▶ Required work:
For each line below that contains the word "will", return that line.

== Segment start ==

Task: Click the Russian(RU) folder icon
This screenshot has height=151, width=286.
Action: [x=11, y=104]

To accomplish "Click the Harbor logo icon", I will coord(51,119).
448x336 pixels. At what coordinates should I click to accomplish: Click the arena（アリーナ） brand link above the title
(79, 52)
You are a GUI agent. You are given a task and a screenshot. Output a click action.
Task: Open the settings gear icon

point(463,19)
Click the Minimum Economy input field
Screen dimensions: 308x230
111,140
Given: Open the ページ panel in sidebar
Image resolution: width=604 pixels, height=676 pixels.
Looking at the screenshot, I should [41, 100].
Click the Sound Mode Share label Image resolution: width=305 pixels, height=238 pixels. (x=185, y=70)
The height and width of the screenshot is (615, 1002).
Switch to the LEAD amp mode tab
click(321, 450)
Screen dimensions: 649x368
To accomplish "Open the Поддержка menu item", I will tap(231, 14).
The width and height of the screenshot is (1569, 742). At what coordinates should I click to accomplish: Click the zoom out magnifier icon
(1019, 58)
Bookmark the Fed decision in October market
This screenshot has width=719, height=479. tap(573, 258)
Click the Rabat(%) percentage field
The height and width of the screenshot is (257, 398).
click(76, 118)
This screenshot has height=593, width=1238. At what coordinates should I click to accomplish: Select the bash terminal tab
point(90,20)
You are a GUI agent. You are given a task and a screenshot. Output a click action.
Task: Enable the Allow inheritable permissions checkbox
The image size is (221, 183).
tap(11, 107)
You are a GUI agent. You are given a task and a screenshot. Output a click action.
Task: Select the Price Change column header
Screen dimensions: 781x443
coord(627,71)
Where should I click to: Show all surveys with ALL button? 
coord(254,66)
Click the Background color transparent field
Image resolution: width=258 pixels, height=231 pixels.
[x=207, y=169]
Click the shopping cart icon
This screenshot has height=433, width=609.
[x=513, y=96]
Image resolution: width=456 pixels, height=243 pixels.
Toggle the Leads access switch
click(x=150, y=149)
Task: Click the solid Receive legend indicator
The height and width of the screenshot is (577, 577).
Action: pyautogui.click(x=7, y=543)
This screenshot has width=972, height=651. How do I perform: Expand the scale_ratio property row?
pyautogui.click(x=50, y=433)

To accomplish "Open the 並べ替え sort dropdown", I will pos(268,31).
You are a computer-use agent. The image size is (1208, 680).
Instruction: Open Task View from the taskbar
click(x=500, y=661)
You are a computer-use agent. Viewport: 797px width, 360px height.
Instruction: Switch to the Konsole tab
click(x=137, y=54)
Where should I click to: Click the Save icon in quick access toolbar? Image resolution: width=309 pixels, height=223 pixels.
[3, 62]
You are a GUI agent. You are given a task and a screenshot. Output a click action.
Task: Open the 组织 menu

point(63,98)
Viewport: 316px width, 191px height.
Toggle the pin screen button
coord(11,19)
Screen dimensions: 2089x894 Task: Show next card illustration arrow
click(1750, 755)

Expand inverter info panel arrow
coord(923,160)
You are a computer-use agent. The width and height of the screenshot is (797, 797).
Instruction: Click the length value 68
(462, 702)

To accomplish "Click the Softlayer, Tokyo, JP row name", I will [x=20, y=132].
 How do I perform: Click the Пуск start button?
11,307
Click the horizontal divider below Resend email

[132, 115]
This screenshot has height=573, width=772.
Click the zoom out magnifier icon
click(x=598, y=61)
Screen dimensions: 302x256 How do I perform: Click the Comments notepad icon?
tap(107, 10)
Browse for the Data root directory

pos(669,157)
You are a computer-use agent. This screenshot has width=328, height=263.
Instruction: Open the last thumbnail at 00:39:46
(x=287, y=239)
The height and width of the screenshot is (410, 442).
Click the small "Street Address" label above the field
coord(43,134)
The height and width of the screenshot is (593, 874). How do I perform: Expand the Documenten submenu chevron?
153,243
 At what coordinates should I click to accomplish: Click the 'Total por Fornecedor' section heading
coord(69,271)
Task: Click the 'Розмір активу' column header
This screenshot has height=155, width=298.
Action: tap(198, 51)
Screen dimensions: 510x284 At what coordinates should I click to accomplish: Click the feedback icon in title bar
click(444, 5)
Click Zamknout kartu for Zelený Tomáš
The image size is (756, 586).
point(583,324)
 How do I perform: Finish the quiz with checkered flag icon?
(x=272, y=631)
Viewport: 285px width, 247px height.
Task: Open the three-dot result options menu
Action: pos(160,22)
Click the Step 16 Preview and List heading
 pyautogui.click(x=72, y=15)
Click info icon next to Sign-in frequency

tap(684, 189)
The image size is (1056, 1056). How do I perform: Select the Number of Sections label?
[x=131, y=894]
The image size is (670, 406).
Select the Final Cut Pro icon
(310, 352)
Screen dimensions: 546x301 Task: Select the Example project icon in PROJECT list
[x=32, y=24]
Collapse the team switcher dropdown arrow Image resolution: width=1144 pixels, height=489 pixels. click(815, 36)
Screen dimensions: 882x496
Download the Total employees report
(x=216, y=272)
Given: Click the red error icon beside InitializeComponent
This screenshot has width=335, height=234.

== Segment end ==

▶ Result of the task:
To accomplish "Click the Harbor logo icon", I will coord(51,119).
To accomplish "Open the Поддержка menu item", I will tap(231, 14).
To accomplish "Open the 並べ替え sort dropdown", I will pos(268,31).
To accomplish "Click the Softlayer, Tokyo, JP row name", I will [x=20, y=132].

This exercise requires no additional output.